### Assignment
Would you transcribe the lines running from the one that holds "Task: Open the Signature tab" to the last line of the records? Leave every picture out.

Dataset entries:
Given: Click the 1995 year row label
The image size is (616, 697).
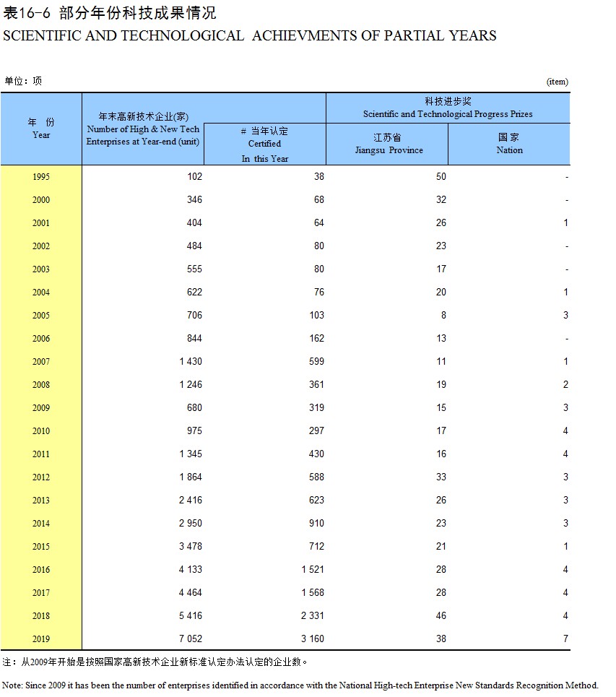Looking at the screenshot, I should click(41, 176).
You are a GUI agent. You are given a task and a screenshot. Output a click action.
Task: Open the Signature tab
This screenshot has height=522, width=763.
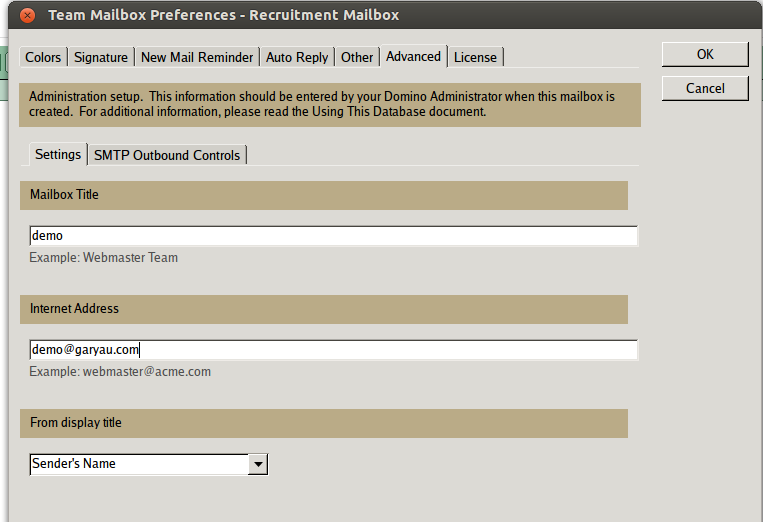coord(101,57)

### Result for this exercise
Task: Open the Signature tab
This screenshot has height=522, width=763.
coord(101,57)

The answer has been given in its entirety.